Privately held Internet security company based in Tacoma

IID, previously Internet Identity, was a privately held Internet security company based in Tacoma, Washington, United States. IID was acquired in an all-cash transaction by Infoblox on February 8, 2016. It primarily provides cyberthreat data, a platform to exchange cyberthreat data, and anti-phishing, malware and domain control security services to US federal government agencies, financial service firms, and e-commerce, social networking and Internet service provider (ISP) companies. Microsoft uses IID as a data feed for its anti-phishing software
as well as a partner in their Domain Defense Program. Other customers include BECU (Boeing Employees’ Credit Union), Monster.com and Yakima Valley Credit Union.

==History==
IID was founded in 1996 providing outsourced domain management services.

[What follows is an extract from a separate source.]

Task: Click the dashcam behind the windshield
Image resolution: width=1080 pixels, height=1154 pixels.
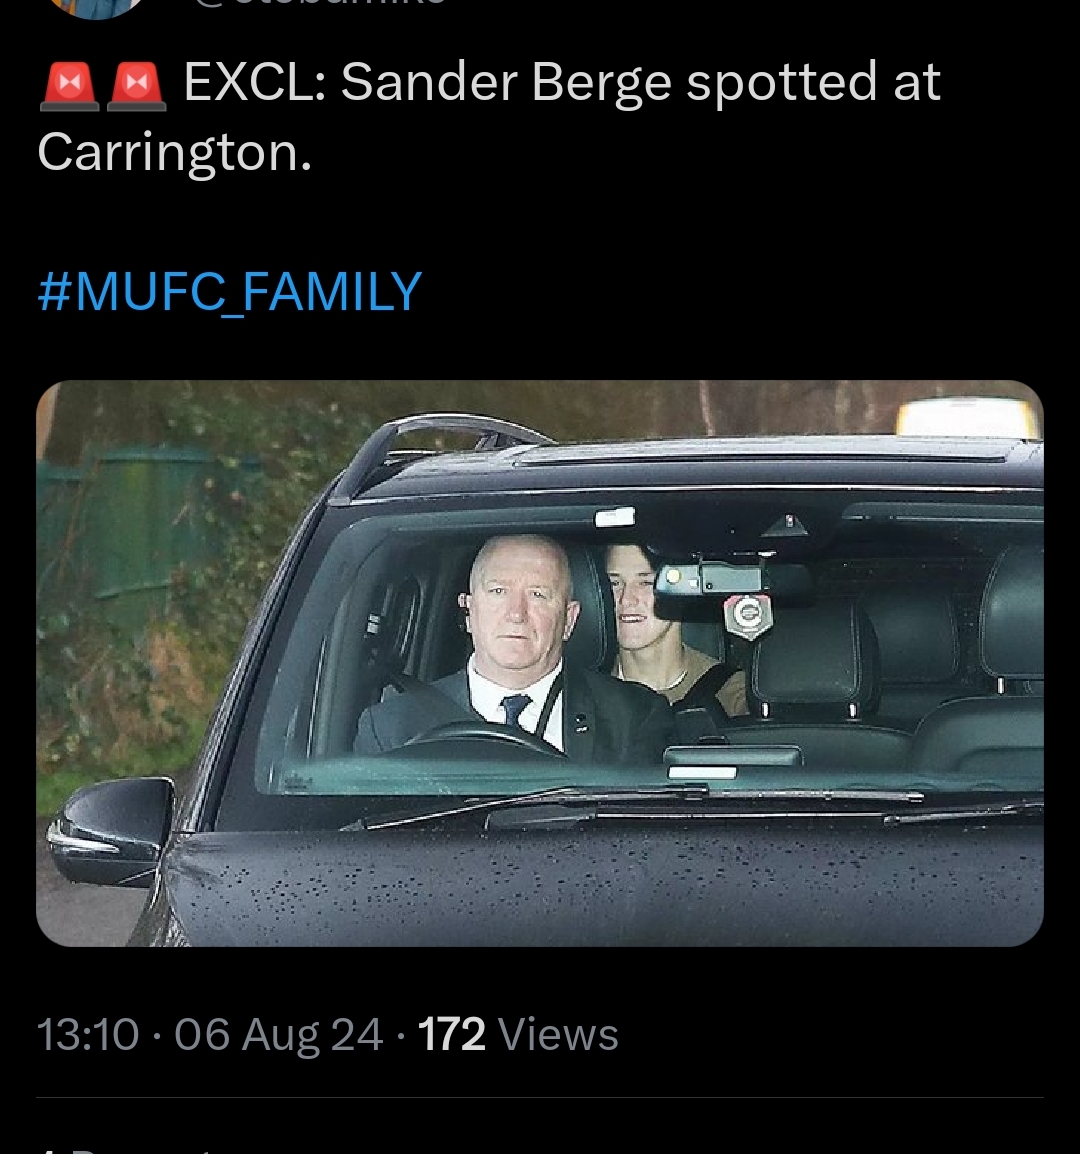Action: (x=728, y=581)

In 1997, the company claims to have discovered and disabled one of the earliest phishing attacks. Since then, IID’s business has revolved around protecting companies against cyber attacks. In 2013, IID accepted its first round of institutional funding for $8 million from Bessemer Venture Partners. IID was acquired in an all-cash transaction by Infoblox on February 8, 2016.

==Products and services==

===ActiveTrust===
ActiveTrust is IID’s Threat Intelligence Management System. The company claims it gets threat data from thousands of sources, and determines what data is useful to defend against cyberattacks. ActiveTrust feeds this data into Fortune 500 companies’ and U.S. government agencies’ cybersecurity appliances, leading IID to claim that ActiveTrust is the world’s largest commercial cyberthreat data exchange.

===ActiveTrust Data===
Provides a list of the latest malicious (or compromised) IP addresses, domains and e-mail accounts, and identifies those "bad players" the organization is connected to through its extended enterprise. ActiveTrust Data was formerly known as "ActiveKnowledge."

===Threat Intelligence===
IID’s Threat Intelligence team investigates, analyzes and validates threat data to identify patterns and trends, revealing ongoing attacks and future hazards. The TI team takes shared data from ActiveTrust and uses filtering and analysis to add structure and context.

===DNS Services===
Detects, diagnoses and mitigates DNS (Domain Name System) security and configuration issues for an organization and its Extended Enterprise. This tool reportedly helped IID identify the DNS hijacking of Twitter in December 2009. It also reportedly helped find that half of all Fortune 500 companies were infected with DNSChanger.

===Mitigation===
Provides anti-phishing and malware security solutions that help organizations ensure that online brands are trusted. Mitigation was formerly known as "ActiveControl" and "Power Shark."

==Industry partnerships==
IID holds leadership positions in various security industry groups including the Anti-Phishing Working Group (APWG), Internet Corporation for Assigned Names and Numbers (ICANN) and Messaging Anti-Abuse Working Group (MAAWG).